_Task directions_
Under this line are the records; write out word for word the part that begins at the line containing "Increase the number of beds" and ends at the line containing "You are a computer-use agent. The image size is (1001, 768).", and no more.

_Data supplied_
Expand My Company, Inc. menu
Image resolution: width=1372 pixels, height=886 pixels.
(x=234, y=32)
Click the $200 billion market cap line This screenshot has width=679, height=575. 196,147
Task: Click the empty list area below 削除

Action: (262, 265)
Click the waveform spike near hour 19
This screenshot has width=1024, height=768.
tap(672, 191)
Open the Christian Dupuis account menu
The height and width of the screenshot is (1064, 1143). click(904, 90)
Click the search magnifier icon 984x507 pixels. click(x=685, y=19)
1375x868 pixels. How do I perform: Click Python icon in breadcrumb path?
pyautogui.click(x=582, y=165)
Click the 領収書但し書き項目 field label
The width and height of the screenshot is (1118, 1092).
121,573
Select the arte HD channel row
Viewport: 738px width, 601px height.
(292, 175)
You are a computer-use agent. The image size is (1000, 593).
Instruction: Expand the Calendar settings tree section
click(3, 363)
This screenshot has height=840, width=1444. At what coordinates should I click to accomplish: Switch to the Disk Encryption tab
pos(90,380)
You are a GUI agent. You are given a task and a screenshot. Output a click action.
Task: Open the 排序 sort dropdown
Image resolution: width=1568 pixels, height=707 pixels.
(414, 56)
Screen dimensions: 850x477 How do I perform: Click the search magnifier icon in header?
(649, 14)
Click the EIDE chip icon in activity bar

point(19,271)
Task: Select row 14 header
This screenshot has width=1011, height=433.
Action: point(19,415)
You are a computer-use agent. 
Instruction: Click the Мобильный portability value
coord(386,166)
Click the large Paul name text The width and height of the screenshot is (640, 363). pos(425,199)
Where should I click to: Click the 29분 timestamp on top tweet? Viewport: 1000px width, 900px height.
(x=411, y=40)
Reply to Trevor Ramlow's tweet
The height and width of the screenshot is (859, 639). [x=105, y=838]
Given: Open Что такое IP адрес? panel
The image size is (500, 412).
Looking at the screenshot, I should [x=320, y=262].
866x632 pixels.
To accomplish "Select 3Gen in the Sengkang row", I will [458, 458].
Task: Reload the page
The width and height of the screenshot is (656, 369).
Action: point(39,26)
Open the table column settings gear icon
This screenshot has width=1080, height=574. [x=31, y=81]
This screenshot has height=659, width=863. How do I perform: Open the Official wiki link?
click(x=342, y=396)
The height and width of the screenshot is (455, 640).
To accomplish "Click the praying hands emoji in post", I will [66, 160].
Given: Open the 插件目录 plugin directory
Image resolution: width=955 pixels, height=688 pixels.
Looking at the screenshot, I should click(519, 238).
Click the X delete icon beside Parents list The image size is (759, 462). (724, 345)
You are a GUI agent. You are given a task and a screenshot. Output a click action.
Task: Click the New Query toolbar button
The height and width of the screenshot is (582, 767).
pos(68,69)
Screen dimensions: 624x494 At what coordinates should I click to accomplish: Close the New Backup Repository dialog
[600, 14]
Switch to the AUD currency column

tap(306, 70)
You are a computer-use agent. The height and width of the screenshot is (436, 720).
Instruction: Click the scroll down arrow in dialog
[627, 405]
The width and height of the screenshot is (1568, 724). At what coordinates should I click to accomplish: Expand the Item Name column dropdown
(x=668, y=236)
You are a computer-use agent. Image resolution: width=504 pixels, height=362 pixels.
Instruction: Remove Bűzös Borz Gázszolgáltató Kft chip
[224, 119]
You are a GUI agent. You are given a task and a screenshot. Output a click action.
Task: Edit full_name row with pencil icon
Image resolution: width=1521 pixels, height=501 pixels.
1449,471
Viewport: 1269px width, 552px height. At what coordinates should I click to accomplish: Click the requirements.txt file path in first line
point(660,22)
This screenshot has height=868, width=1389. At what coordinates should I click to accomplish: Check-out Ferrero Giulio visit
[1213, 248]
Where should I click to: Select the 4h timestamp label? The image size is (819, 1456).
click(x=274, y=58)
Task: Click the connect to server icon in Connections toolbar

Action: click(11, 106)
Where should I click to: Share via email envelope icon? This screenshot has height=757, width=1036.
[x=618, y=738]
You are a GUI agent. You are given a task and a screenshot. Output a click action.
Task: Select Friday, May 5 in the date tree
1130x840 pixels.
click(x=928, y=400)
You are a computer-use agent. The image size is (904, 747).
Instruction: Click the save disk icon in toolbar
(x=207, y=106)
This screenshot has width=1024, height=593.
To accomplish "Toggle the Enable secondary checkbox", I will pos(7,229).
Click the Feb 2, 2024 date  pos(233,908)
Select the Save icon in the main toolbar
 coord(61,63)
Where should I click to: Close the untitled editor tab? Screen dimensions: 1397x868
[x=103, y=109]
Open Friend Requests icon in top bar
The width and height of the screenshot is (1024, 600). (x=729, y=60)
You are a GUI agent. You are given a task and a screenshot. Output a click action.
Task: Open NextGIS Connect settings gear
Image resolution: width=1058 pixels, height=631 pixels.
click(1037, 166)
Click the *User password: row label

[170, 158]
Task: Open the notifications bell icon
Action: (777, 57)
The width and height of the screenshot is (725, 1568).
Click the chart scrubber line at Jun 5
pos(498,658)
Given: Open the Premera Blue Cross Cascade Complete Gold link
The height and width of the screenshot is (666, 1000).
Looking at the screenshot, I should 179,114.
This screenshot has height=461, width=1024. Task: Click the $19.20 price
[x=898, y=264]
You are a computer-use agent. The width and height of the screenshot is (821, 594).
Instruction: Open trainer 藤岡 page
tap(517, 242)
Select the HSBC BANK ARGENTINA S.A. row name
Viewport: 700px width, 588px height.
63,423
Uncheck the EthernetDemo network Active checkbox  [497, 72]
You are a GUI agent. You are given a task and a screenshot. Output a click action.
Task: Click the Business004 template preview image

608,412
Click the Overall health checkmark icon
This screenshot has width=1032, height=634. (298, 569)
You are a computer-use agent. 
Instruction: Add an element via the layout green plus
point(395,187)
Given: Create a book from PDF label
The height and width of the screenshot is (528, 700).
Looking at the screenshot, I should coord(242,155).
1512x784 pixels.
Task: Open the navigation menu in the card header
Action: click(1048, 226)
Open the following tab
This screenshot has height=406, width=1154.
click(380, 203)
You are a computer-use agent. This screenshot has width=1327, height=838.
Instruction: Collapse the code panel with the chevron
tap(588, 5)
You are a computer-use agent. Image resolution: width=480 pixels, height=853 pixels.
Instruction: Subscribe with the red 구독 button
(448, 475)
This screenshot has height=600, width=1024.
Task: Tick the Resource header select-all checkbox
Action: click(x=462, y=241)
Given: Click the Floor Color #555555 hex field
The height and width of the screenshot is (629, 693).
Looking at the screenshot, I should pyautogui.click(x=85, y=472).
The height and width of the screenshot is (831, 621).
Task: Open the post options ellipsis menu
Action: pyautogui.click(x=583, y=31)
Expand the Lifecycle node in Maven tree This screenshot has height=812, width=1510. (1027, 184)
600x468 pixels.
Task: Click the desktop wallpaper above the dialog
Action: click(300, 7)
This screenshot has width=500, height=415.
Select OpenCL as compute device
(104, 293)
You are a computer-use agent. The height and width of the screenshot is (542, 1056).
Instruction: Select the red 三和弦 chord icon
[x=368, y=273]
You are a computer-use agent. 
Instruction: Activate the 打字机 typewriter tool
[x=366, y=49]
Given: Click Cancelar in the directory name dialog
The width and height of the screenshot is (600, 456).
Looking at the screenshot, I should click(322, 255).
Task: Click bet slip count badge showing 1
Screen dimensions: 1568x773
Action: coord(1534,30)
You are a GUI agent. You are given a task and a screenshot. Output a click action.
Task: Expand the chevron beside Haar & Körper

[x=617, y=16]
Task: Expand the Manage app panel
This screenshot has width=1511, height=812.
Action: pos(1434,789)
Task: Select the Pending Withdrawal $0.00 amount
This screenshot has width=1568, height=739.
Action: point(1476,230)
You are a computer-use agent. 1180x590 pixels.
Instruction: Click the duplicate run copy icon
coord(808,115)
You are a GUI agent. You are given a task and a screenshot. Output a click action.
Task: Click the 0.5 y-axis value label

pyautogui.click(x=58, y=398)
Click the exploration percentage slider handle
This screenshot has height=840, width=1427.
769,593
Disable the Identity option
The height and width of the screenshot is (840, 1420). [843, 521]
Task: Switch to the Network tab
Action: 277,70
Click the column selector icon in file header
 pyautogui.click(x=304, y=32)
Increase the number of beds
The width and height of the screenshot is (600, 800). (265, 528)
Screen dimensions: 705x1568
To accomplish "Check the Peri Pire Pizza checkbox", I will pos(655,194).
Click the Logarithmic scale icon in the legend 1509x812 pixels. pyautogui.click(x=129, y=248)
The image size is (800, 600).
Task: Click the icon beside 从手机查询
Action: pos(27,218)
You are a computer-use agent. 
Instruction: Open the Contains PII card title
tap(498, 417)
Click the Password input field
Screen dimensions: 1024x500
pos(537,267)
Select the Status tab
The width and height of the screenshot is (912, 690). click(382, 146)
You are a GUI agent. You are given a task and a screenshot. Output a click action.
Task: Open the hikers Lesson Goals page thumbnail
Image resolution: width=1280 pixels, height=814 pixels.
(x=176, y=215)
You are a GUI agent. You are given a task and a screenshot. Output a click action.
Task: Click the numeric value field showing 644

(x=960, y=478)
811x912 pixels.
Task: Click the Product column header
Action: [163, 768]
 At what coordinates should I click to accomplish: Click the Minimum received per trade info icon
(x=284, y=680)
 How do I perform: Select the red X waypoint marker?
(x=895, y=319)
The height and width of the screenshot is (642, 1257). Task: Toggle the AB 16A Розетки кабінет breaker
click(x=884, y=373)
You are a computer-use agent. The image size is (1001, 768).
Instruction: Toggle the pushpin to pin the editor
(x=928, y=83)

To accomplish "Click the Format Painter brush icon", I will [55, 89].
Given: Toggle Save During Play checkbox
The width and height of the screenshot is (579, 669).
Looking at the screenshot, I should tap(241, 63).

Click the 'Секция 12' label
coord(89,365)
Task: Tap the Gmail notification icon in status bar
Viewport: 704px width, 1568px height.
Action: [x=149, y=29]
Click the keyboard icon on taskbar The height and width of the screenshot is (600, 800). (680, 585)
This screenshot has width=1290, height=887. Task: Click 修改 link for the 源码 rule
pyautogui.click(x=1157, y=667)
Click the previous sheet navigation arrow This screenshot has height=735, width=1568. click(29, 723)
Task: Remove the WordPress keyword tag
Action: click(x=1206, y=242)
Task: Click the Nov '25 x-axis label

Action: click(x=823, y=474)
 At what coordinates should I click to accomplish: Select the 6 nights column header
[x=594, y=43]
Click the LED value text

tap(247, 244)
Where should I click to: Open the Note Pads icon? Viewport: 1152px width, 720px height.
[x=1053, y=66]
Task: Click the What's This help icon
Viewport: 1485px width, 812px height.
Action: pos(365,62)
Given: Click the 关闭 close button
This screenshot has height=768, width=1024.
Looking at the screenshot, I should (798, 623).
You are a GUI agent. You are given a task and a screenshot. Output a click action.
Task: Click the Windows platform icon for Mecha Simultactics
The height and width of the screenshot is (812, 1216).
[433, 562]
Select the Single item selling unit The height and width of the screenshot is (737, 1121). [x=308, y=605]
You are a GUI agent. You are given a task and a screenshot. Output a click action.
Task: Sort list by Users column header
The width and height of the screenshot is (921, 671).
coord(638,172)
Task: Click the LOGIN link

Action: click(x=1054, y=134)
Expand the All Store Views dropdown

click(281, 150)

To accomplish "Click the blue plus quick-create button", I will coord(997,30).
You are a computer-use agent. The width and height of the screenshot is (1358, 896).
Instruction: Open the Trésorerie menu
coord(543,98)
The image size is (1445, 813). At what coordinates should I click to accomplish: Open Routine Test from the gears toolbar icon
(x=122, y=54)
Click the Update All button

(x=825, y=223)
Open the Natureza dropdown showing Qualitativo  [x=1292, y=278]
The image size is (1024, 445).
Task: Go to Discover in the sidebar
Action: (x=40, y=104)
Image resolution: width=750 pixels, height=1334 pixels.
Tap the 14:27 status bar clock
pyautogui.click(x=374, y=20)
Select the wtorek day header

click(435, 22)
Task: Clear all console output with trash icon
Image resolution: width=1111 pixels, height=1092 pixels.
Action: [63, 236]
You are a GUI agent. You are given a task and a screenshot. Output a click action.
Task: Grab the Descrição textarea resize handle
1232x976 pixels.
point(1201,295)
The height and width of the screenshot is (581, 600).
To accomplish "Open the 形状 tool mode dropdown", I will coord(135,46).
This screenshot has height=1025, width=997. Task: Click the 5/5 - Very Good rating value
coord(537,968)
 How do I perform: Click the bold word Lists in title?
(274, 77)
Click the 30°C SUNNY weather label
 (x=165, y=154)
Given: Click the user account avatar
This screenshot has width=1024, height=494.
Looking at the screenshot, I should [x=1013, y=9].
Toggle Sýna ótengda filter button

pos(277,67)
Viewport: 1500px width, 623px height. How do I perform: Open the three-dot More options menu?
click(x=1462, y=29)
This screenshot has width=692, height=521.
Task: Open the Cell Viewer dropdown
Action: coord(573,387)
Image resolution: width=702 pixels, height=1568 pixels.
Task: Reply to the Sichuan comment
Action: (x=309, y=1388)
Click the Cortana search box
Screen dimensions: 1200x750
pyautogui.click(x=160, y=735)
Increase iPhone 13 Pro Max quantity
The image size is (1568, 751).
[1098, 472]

_Result_
Increase the number of beds
The width and height of the screenshot is (600, 800). (265, 528)
Screen dimensions: 705x1568
To accomplish "Check the Peri Pire Pizza checkbox", I will pos(655,194).
Click the Logarithmic scale icon in the legend 1509x812 pixels. pyautogui.click(x=129, y=248)
The image size is (800, 600).
Task: Click the icon beside 从手机查询
Action: pos(27,218)
You are a computer-use agent. 
Instruction: Open the Contains PII card title
tap(498, 417)
Click the Password input field
Screen dimensions: 1024x500
pos(537,267)
Select the Status tab
The width and height of the screenshot is (912, 690). click(382, 146)
You are a GUI agent. You are given a task and a screenshot. Output a click action.
Task: Open the hikers Lesson Goals page thumbnail
Image resolution: width=1280 pixels, height=814 pixels.
(x=176, y=215)
You are a GUI agent. You are given a task and a screenshot. Output a click action.
Task: Click the numeric value field showing 644

(x=960, y=478)
811x912 pixels.
Task: Click the Product column header
Action: [163, 768]
 At what coordinates should I click to accomplish: Click the Minimum received per trade info icon
(x=284, y=680)
 How do I perform: Select the red X waypoint marker?
(x=895, y=319)
The height and width of the screenshot is (642, 1257). Task: Toggle the AB 16A Розетки кабінет breaker
click(x=884, y=373)
You are a computer-use agent. The image size is (1001, 768).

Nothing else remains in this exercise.